UK GOV SHOULD PUBLISH CRITERIA FOR BORDER POLL SAYS EXPERT; WASHINGTON POST LOOK AT BARRIERS TO TWO REFERENDUMS
The New European reports on a call for better preparation for a reunification poll, and avoid the chaos of unplanned Brexit repeating.
The Washington Post similarly published a detailed analysis of the complications that stand in the way of a referendum happening - or succeeding.
The challenge of bringing unionists on board (can reunification work if most unionists vote against it?) is seen in the row over the UUP, DUP + TUV proposal to erect a centenary stone at Stormont - blocked by Sinn Fein.
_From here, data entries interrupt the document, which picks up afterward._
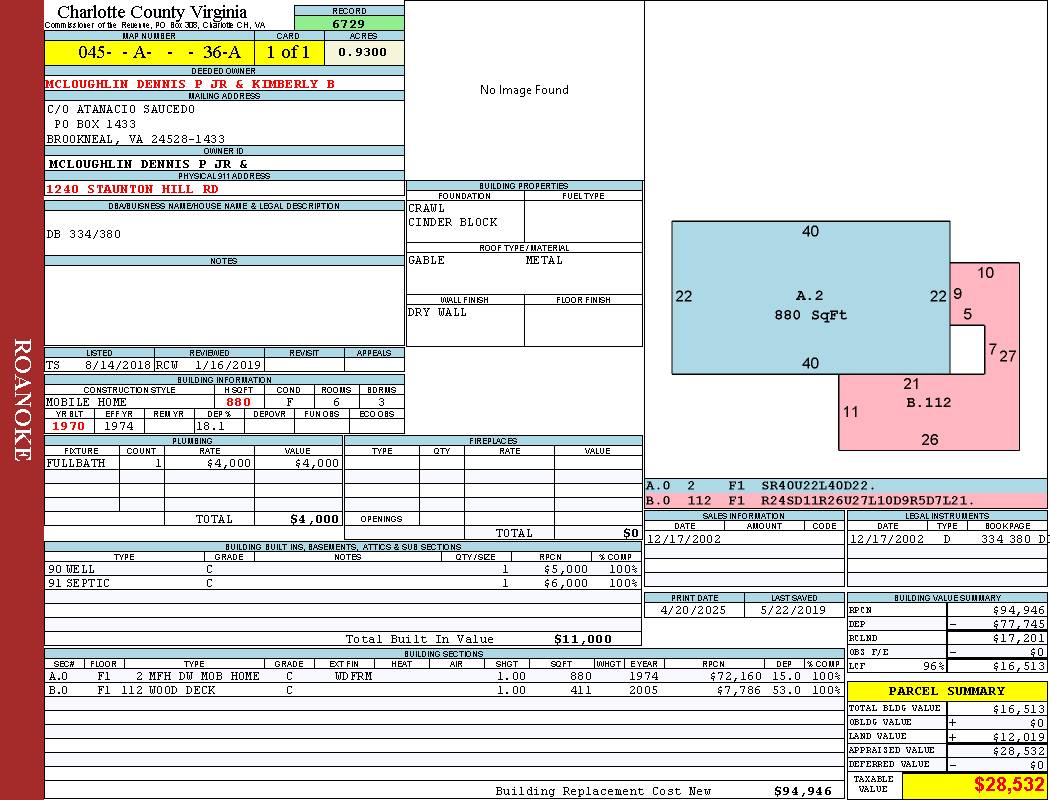Screen dimensions: 1050x800
Task: Select the blue A.2 880 SqFt sketch area
Action: pyautogui.click(x=810, y=297)
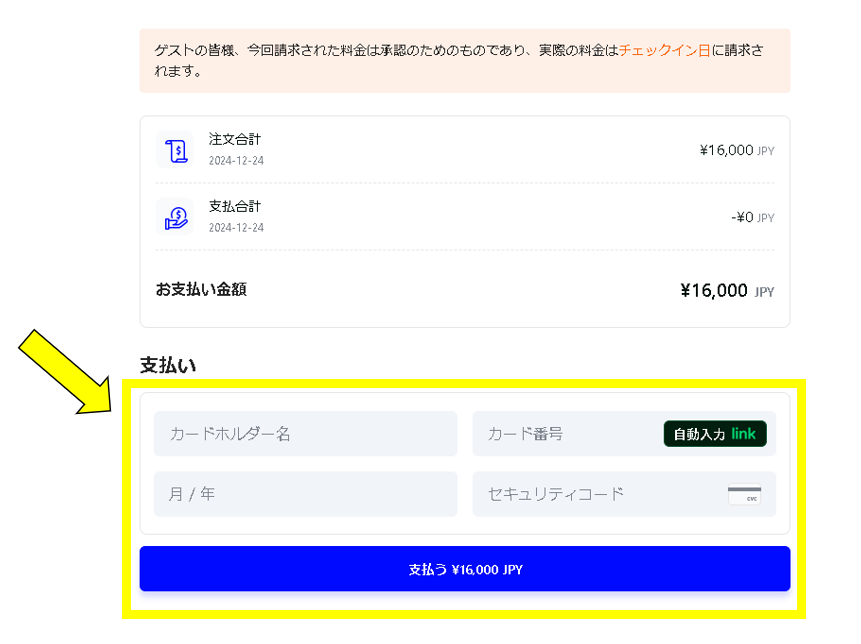Viewport: 861px width, 644px height.
Task: Click the ¥16,000 amount in 注文合計 row
Action: tap(726, 150)
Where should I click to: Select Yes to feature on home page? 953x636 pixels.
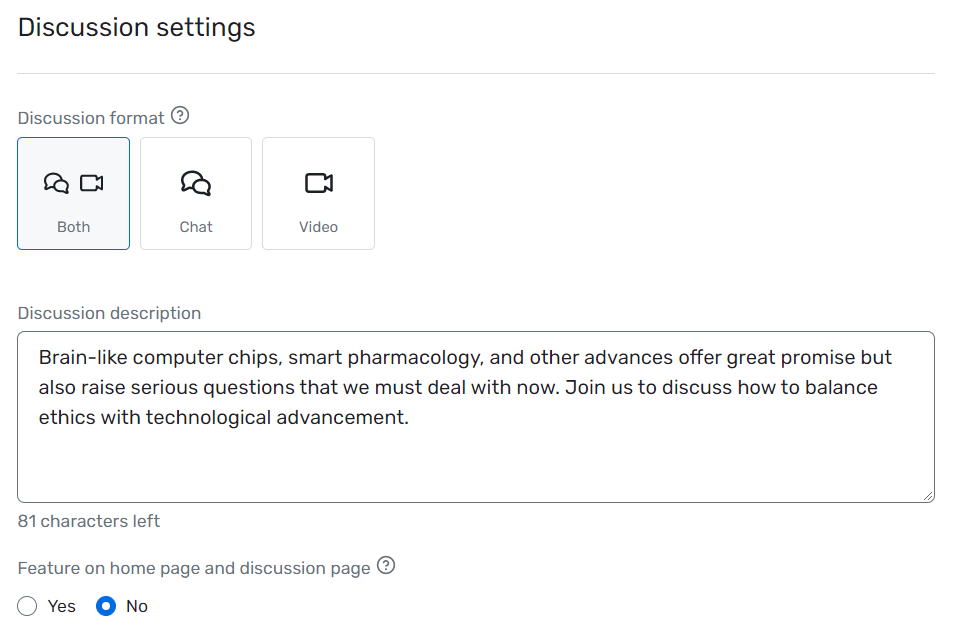point(29,606)
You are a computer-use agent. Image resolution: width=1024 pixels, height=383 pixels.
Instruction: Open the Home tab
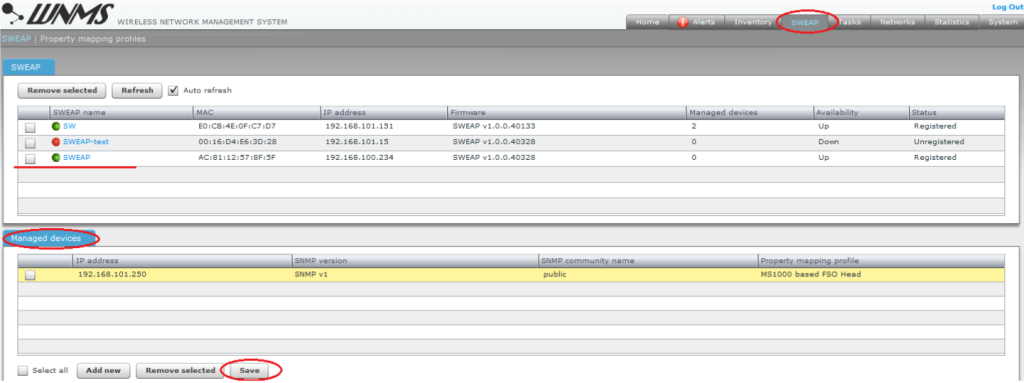coord(647,22)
TUV leader Jim Allister complained "this is the party that talks most about respect for all communities, but when a modest proposal was made on behalf of the wider unionist community it was callously vetoed." The Alliance Party and SDLP had supported the proposal: "In a spirit of generosity, we were therefore supportive of the proposal which would have come at no cost to taxpayers and clearly had a great deal of meaning for unionists," said an SDLP spokesperson. BBC.

There's no way to spin this?!

EU LAUNCHES LEGAL CASE AGAINST UK UNILATERAL EXTENSION OF TRADE PROTOCOL GRACE PERIOD. US FRIENDS OF IRELAND CONGRESS GROUP APPALLED
It's a long, long way from PM Cameron's initial political miscalculation... Guardian.

The US Congress Friends of Ireland group spoke plainly to the EU's vice-president about how appalled they are at the UK's behaviour in unilaterally breaking international law in the form of the Brexit trade protocol. Guardian.

EX IRISH PM AHERN CALLS FOR 2028 BORDER POLL
Bertie Ahern helped negotiate the GFA as Irish Taoiseach (PM). He argues that IF nationalists and republicans "can convince our unionist friends this is the best thing for the whole island" the 30th anniversary of the 1998 GFA should be used for a border poll. He says reunification is inevitable. Irish Times.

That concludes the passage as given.